On Friday of last week in federal
court, the Southern District of Mississippi addressed the constitutionality of
Mississippi’s caps on non-economic damages in medical malpractice cases in Clemons v. United States of America, Cause
No. 4:10-CV-209-CWR-FKB (S.D. Miss. June 13, 2013). The
damages are currently capped at $500,000.00. The facts of the case are tear-jerking to say
the least as a mother and unborn child died from as the judge called it
“staggering incompetence” as the mother died screaming in pain and the minor
child suffocated. The court ultimately
held the caps were constitutional but made the following quote which is quickly
circulating in the legal community and my fellow bloggers:
“All grief is not equal. All pain cannot be
reduced to a one-size-fits-all sum.
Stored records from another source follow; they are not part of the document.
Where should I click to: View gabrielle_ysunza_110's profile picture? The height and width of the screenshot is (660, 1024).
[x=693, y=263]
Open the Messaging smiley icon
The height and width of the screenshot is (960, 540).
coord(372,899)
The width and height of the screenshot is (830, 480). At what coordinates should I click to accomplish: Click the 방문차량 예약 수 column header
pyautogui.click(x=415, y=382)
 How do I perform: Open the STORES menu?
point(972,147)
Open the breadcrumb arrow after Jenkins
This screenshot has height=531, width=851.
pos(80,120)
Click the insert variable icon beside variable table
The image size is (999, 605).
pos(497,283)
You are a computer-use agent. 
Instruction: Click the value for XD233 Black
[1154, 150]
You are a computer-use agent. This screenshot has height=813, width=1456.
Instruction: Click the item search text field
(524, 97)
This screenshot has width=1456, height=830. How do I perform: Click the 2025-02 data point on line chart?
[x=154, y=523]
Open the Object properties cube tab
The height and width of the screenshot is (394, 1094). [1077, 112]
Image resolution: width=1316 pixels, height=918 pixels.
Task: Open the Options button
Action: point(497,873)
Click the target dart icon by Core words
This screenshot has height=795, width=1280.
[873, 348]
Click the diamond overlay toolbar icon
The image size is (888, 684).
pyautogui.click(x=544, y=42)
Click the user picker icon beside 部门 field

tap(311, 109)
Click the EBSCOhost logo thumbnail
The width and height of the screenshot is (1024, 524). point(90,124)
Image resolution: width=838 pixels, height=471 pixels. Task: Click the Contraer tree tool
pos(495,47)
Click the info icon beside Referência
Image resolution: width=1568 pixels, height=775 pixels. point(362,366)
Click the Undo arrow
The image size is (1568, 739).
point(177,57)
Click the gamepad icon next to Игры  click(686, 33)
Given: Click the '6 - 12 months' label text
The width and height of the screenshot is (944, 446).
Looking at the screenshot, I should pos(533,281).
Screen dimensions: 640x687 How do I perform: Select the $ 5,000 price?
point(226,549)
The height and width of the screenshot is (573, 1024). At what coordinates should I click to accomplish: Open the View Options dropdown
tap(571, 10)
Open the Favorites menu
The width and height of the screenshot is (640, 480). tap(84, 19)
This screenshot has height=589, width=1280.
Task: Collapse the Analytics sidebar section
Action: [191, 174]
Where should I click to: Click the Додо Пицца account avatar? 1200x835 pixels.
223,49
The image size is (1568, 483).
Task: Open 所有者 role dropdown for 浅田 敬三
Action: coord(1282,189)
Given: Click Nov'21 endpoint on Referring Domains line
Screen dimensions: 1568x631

One cannot imagine what it is like to
know that the doctor right in front of you, the one who is refusing to
insert a chest tube into your body even as nurses beg her to provide that
treatment, is causing you to die and killing your unborn baby as you are
helpless to stop her. In Mississippi, though, one’s suffering at the hands of a
health care provider is worth no more than half a million dollars, no matter
how egregious, and no matter if your suffering leads to your death, your
unborn child’s death, and leaves your children orphans. This is
offensive.”
In the case at hand, the government
stipulated to liability. Any person who
had to live through would never support capping liability. The often overlooked argument with tort
reform is that if the legislature can set caps damages at $500,000.00 what is
to keep them from setting the damages at $0.
This bothers my conscience and should any citizen of this state.